▸ **SUPPLIED MATERIAL**:
*-*-*
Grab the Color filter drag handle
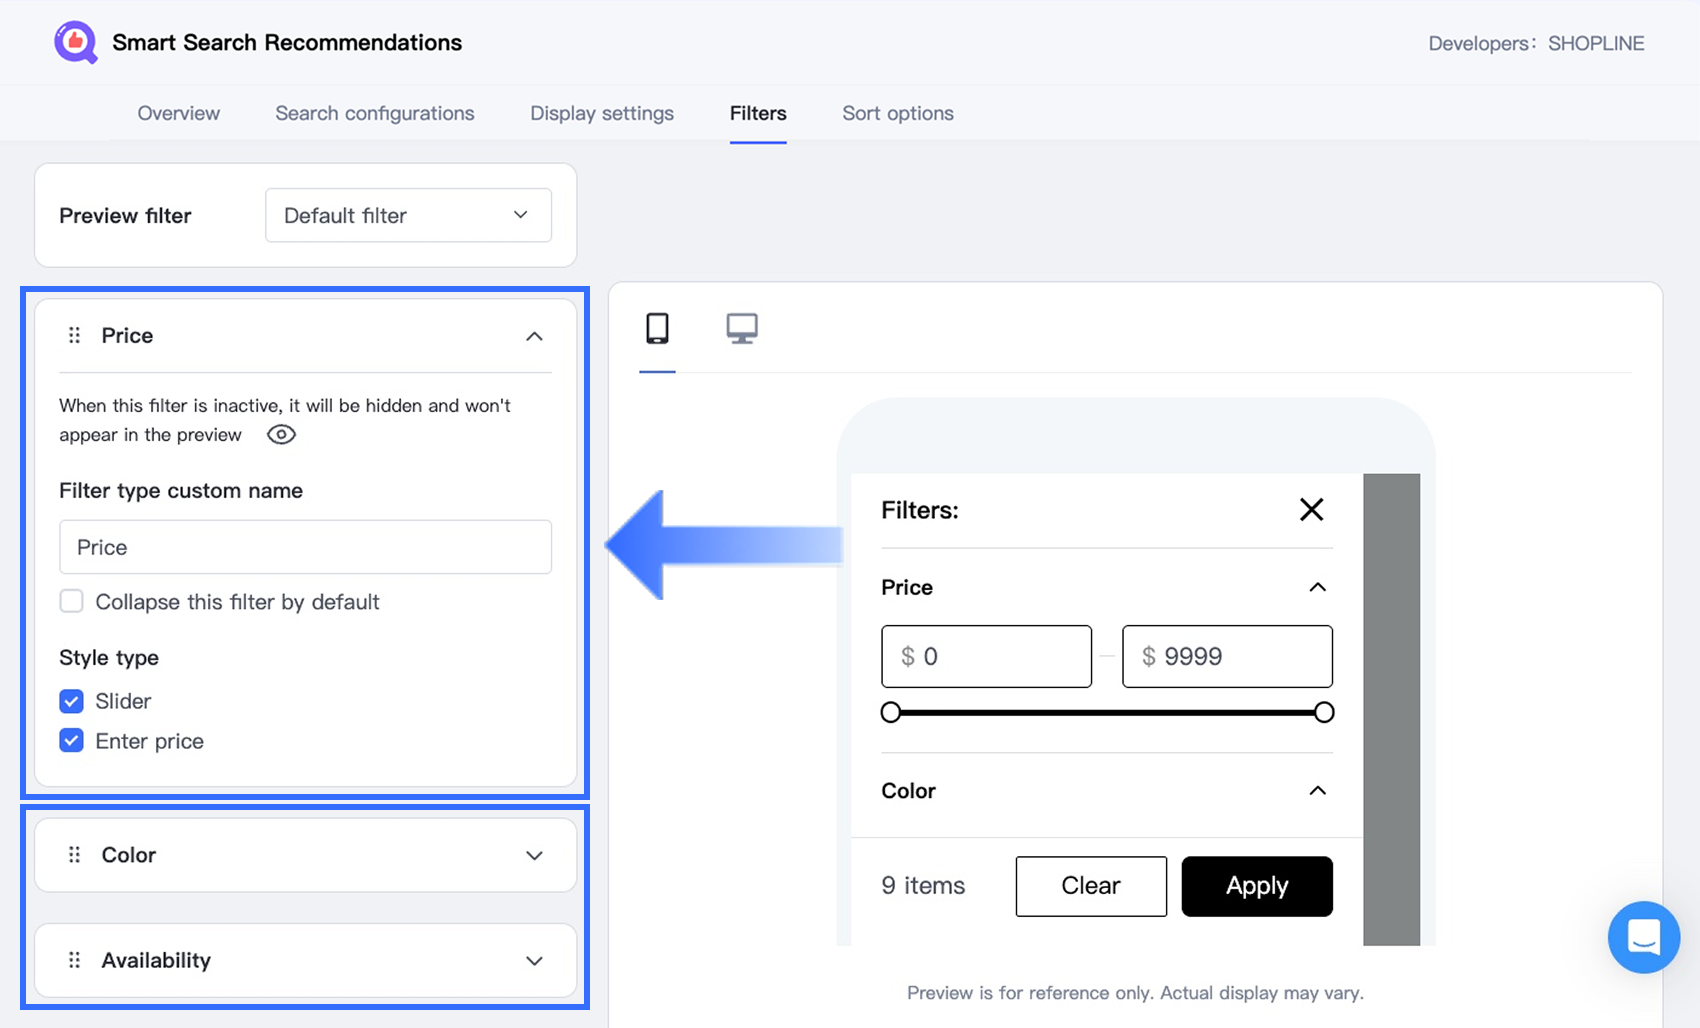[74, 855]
*-*-*
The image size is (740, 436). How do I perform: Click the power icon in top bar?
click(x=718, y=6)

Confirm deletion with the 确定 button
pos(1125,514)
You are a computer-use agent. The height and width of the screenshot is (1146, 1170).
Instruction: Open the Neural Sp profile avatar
*-*-*
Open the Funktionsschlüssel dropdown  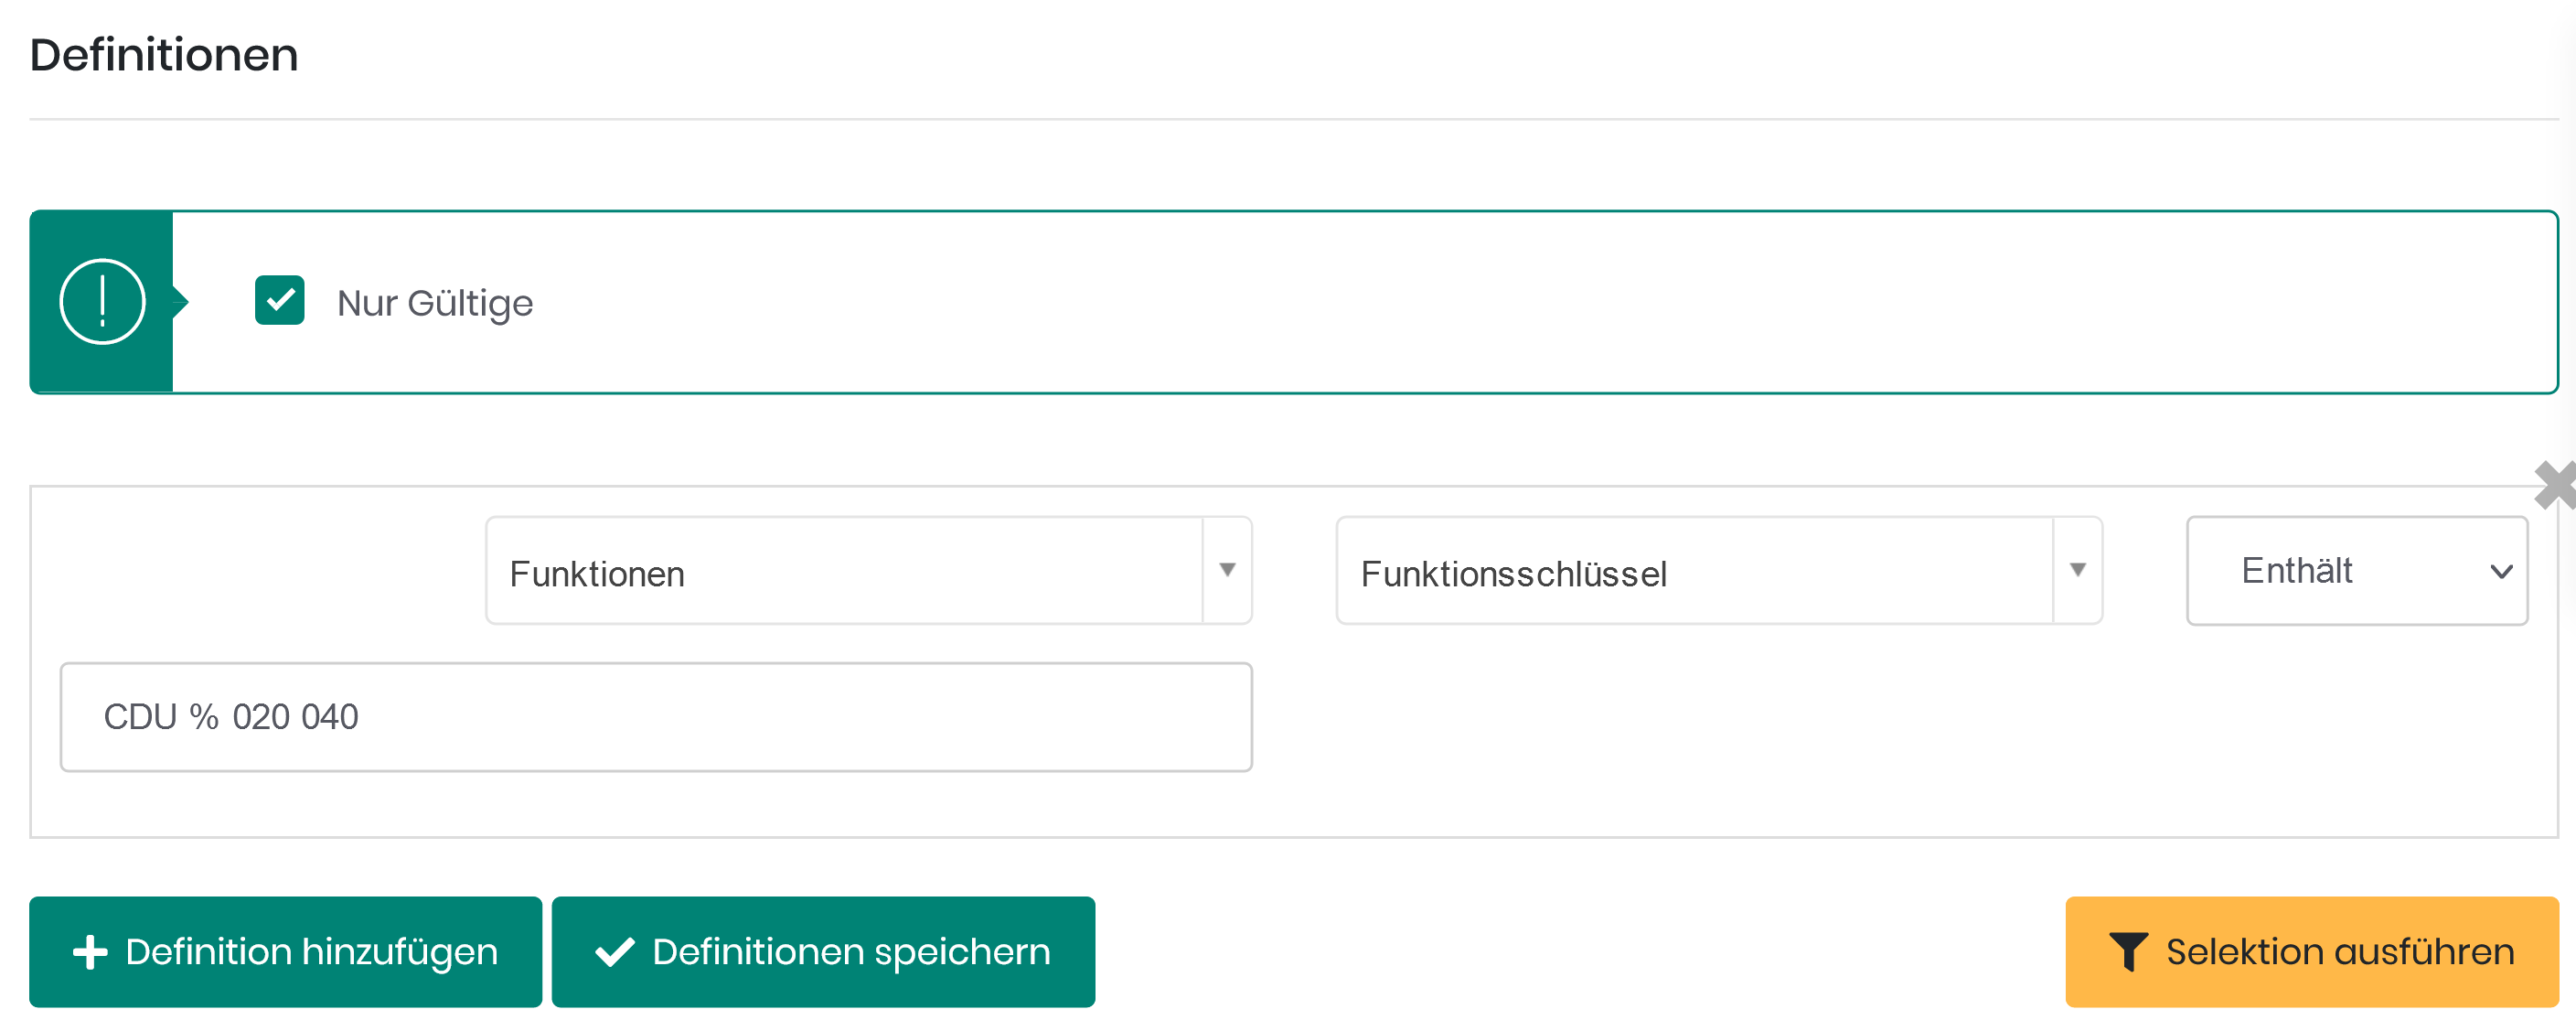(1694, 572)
*-*-*
▸ **DIRECTIONS FOR THIS TASK**:
Everything above from the line containing "Confirm deletion with the 确定 button" through the line containing "Instruction: Open the" must be copied exactly. Nothing outside that range belongs in the answer.

▸ **WRITTEN SOLUTION**:
Confirm deletion with the 确定 button
pos(1125,514)
You are a computer-use agent. The height and width of the screenshot is (1146, 1170).
Instruction: Open the Neural Sp profile avatar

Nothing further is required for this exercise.